Action item: In the data below, find every line with the string "پایتخت" and pull it out.

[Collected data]
+ + + + + + +
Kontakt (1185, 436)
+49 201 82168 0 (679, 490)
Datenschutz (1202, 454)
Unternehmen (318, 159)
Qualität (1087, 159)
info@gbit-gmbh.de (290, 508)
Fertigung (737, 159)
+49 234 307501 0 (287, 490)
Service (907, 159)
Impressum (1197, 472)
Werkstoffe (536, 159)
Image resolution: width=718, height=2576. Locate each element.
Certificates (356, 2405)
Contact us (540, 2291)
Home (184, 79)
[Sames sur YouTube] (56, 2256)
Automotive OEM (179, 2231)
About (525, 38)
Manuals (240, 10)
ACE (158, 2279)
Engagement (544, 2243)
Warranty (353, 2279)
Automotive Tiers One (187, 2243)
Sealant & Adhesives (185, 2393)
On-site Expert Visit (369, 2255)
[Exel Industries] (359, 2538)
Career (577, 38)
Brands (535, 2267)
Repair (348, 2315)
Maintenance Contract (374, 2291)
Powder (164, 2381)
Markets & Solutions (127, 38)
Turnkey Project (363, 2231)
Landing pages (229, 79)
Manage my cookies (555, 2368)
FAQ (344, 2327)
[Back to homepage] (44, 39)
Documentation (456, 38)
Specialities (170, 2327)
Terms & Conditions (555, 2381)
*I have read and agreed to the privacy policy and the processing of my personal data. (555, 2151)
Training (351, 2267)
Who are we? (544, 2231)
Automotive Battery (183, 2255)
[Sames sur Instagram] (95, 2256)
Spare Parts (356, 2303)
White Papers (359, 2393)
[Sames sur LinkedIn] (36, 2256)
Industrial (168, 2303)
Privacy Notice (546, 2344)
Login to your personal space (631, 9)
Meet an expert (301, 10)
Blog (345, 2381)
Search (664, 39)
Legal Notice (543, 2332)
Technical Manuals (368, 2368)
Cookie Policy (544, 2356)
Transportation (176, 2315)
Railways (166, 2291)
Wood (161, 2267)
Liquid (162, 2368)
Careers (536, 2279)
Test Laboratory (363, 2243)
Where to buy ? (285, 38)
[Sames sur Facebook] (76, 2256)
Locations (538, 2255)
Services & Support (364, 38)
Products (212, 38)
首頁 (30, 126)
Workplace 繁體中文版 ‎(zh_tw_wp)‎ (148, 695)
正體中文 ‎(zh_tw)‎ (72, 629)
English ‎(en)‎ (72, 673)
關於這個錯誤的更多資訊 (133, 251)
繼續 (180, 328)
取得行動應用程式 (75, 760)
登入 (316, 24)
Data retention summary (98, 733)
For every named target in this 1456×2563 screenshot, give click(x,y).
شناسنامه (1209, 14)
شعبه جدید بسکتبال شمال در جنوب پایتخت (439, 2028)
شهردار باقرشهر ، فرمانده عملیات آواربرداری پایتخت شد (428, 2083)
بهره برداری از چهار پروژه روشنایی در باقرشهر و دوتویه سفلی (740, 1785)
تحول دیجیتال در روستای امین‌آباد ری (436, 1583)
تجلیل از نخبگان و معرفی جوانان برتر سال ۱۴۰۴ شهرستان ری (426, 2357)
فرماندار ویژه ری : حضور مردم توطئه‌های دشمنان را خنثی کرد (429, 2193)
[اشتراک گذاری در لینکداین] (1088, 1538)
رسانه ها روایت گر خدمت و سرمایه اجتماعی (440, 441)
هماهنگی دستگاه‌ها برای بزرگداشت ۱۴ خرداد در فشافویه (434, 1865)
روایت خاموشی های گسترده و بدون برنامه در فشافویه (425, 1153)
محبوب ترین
+ + + + + + +
Finished exercise:
شعبه جدید بسکتبال شمال در جنوب پایتخت (439, 2028)
شهردار باقرشهر ، فرمانده عملیات آواربرداری پایتخت شد (428, 2083)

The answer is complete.